SUPPLIED PASSAGE Block Start

The real cost of healthcare

So, I know that you are not a typical patient, Miss M. But, I’m thinking we could make a research study out of your healthcare bills. You just turned 14 months old, and your total medical expenses paid out to date is around $300k. The majority of that cost (I’d estimate 95%, without actually looking at the itemized lists) is composed of hospital bills.  The doctors receive very little.  We are sometimes astonished by how little they receive, and how many of their bills are denied by insurance. I really don’t know how they manage to make a living at it (I guess that explains the long hours…). Your dad calculated that the hospital charged $5 per mL for your saline IV transfusions during your most recent stays. If you need a non-metric reference – a mL is less than a 1/4 teaspoon. For saline.

SUPPLIED PASSAGE Block End

EXERCISE GOAL: Pick up the healthcare cost letter to Miss M right after its last sentence, "For saline.", and write on in the same voice.

EXCERPTED DATA Block Start

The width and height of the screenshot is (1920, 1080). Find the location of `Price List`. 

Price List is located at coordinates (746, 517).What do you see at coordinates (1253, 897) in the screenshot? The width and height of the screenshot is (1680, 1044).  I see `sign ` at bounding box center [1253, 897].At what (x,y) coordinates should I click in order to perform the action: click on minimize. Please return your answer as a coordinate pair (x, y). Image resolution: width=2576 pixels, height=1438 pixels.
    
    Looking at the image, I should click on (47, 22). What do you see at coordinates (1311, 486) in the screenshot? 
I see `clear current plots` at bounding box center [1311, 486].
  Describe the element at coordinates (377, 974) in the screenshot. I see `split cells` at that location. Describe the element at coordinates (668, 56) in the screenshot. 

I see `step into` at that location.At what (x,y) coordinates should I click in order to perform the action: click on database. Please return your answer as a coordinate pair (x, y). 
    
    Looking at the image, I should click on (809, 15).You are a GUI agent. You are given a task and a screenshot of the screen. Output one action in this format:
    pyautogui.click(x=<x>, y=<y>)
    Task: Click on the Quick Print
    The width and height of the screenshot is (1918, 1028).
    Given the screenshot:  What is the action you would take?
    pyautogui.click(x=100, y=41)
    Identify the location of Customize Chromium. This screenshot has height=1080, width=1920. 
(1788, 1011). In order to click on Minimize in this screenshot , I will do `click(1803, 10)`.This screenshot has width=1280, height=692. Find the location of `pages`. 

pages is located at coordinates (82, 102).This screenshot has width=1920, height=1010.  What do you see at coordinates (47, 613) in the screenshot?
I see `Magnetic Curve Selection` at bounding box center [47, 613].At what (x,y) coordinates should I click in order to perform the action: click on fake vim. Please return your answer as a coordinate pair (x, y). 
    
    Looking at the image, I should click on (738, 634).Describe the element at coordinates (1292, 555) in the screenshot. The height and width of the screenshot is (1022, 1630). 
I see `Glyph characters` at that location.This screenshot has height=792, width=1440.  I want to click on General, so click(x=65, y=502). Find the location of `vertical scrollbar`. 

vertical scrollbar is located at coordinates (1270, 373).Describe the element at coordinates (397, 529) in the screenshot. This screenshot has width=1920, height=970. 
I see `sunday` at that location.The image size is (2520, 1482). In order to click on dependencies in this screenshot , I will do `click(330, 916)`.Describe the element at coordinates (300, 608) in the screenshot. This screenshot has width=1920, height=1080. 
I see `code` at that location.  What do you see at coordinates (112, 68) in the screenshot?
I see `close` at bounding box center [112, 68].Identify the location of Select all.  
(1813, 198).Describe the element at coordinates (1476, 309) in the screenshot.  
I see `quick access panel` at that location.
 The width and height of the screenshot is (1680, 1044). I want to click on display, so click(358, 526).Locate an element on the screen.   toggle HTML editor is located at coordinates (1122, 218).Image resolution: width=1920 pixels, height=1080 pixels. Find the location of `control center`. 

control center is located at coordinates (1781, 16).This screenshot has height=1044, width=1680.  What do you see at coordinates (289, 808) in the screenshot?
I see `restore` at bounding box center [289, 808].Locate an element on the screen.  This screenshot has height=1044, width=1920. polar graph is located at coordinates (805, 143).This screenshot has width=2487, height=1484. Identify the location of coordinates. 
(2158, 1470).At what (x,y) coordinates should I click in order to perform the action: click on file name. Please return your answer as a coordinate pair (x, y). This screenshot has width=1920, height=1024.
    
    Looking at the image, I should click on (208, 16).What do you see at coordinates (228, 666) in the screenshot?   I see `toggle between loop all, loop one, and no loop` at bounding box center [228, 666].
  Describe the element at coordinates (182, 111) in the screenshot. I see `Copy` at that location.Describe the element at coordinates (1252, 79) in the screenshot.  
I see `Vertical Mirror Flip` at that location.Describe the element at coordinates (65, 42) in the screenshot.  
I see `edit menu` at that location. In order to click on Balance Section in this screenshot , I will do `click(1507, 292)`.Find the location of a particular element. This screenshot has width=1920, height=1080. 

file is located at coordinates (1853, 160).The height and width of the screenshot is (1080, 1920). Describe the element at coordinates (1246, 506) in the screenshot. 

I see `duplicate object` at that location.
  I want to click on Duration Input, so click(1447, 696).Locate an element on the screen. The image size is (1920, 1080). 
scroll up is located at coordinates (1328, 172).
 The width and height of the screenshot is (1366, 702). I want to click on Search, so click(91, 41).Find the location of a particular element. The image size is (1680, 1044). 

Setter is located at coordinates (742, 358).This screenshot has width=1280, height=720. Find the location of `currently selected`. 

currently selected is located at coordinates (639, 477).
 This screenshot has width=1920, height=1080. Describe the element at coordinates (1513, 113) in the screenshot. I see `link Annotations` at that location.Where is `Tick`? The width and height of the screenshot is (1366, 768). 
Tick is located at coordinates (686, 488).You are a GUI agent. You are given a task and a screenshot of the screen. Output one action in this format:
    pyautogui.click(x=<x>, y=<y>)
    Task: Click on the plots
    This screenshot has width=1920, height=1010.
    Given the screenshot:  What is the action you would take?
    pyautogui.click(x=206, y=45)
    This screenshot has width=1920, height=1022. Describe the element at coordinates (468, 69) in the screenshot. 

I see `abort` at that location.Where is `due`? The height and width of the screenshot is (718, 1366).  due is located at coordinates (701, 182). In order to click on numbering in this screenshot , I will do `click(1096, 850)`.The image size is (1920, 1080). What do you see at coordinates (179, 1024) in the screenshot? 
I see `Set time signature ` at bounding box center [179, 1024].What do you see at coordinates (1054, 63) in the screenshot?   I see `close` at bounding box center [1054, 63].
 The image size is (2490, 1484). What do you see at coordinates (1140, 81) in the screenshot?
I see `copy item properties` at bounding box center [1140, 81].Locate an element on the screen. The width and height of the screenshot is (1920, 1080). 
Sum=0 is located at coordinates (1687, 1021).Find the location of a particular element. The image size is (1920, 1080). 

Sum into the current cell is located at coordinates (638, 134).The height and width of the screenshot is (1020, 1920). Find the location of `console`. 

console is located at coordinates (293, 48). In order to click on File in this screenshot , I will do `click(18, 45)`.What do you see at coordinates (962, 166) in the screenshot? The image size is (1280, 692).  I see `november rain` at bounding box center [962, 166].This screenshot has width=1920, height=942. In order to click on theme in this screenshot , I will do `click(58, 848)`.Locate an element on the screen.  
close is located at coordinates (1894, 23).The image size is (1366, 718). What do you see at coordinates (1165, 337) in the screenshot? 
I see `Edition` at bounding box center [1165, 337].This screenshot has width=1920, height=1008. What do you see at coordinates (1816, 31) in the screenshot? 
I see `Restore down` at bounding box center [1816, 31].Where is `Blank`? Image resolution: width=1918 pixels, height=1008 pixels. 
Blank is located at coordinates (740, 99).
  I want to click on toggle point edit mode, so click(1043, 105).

EXCERPTED DATA Block End

OUTPUT OF THE TASK:
I know there is a lot of discussion about health care costs in our country these days.  I don’t know enough about the economics and realities to understand our own hospital bills, let alone the entire nation’s hospital bills.  But from a personal perspective, I don’t feel that quality and value = expense.  Meaning, the most highly skilled and valued tasks/people/resources are not the ones who get the most money from our insurer. It’s the mundane things, like saline, that seem to cost ridiculous amounts.  Oh, I know, the saline doesn’t actually cost that much.  The hospital is charging us for something else, wrapped up in that saline bill.  Whether it is to pay for illegal immigrant’s hospital bills, or to pay lawsuit insurance, or maybe to even line their own pockets, is irrelevant.  It’s broken.  Smart people need to study this (I’m sure they are) and somehow get through the political rhetoric and media circus to get the general public to understand what is going on (because I don’t understand it).  I think it would take me 4+ years of multidisciplinary study to understand it.  But I wish I did, so that we could make certain we are being as economical as possible in your medical care.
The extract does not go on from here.